この一文は、道元禅師の弟子であったという了然尼という僧侶に対して書かれた法語とされる。静岡県袋井市の可睡斎には、この法語と同じ内容で、道元禅師の真筆と伝わる文書が残されている。

また、可睡斎の同法語には「辛卯孟秋住安養院道元示」とあり、寛喜3年(1231)陰暦7月の頃には「安養院」という寺院にいたとされている。そして、この法語の約1ヶ月後に、『弁道話』を著されたが、その関連性は不明というべきである。何故ならば、『弁道話』側の写本などに、説示場所は書かれていないためである(草案本系統とされる岩手県正法寺蔵の『弁道話』には興聖寺だと書かれているが、時間が合わない)。

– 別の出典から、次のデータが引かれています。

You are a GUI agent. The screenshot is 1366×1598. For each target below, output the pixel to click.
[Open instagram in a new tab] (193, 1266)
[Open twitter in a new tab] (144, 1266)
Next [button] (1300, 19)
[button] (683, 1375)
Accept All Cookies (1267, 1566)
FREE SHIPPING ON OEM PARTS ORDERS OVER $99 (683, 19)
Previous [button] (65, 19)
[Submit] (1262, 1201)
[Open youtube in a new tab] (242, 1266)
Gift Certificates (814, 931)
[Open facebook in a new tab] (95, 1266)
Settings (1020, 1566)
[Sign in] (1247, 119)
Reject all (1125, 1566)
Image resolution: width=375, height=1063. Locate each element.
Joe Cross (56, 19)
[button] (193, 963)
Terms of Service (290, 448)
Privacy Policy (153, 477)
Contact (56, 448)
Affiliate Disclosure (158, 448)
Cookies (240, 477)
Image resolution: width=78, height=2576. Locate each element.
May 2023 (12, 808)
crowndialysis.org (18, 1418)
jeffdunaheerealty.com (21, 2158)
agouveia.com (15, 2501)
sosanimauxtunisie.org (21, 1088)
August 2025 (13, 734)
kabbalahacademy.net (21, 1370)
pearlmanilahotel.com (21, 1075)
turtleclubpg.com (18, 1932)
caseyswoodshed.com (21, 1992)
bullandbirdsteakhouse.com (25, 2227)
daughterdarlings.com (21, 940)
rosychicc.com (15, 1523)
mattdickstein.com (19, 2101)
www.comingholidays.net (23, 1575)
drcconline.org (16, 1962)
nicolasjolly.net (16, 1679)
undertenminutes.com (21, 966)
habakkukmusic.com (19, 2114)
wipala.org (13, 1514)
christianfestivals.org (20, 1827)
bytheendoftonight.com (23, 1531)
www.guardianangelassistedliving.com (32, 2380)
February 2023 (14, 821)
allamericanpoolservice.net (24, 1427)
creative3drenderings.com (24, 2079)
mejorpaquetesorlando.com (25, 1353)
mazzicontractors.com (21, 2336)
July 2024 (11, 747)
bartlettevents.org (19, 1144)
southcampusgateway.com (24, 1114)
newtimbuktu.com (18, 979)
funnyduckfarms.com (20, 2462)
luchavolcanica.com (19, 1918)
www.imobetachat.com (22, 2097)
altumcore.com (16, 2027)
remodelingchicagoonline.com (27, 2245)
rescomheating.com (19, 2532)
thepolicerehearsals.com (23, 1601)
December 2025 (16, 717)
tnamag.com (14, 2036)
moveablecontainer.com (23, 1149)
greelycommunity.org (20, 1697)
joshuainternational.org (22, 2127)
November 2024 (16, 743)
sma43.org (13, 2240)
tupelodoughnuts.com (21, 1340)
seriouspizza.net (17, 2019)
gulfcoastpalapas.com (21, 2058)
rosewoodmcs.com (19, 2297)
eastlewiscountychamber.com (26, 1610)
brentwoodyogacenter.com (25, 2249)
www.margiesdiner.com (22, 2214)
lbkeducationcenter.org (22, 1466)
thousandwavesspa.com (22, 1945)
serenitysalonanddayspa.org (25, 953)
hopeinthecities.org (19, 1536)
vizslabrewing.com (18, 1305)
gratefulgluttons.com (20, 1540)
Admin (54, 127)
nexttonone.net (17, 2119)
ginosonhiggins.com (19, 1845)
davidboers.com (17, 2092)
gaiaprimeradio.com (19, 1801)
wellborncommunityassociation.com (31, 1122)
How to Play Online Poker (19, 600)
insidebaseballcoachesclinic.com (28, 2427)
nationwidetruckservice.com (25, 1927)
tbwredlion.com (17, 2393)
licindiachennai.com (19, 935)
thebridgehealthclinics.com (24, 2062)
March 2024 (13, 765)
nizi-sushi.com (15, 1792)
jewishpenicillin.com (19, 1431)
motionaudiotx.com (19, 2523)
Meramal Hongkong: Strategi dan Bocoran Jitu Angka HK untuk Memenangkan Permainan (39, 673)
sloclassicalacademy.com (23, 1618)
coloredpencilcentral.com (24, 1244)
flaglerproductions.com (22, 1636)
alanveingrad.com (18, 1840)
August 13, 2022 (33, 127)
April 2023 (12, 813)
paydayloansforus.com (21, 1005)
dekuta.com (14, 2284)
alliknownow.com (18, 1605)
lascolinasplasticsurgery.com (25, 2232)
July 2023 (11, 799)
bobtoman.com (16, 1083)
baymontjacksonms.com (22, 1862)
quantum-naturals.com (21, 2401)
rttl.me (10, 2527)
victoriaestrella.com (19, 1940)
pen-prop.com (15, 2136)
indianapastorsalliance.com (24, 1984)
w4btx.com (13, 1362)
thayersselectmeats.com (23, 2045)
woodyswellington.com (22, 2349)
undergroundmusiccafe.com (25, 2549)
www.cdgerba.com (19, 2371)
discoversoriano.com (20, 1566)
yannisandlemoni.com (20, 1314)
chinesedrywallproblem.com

ところで、この法語について『遺教経』からの引用は、「所以に釈迦老師道く、「沙門、聚落に入らば、猶お蜂の華を採るが如く、但だ其の味を取り去りて、色と香とを壊せざれ」」が該当する・・・と思っていたが、あれ?

実は、『遺教経』は「如蜂採花、但取其味不損色香」とあり、「沙門、聚落に入らば」の部分が無い。よって、この部分も含めると『毘尼母経』の「入聚落時、如蜂採華、不損色香而取其味」の方が相応しい気もするが、それでも道元禅師が重視した「色香」とは異なってしまうため、両方を合揉したという見方も出来るかと思う。

ところで、道元禅師が「色香」を論じたのは、ほぼこの1箇所のみだと見て良い。つまりは、余計な表面的事象(色香)を無視して、「古仏と同住同行」すること(味)が主要な課題である。表面的事象は無視するが、壊さない。つまりは、凡夫たるこの人身を元にしつつ、本質としての仏性などを信じることを意味する。そして、意義としては「他の万縁の印を稟けて、他の万法に証せらる」となることだが、「印」とは仏性からの刻印であり、それによりあらゆる事象から悟らされるのである(この部分だけを見れば、「現状公案」巻に類似している)。

この法語が、尼僧である了然道者へ授けられたものだとすると、色香とは女性たる了然道者自身を指しているのかもしれないが、そうであっても仏性によって仏法を証悟出来るという確信を告げた教えだとも見られるのである。

『遺教経』を学ぶことからだいぶ横にずれてしまったが、それはそれで学びに違いは無い。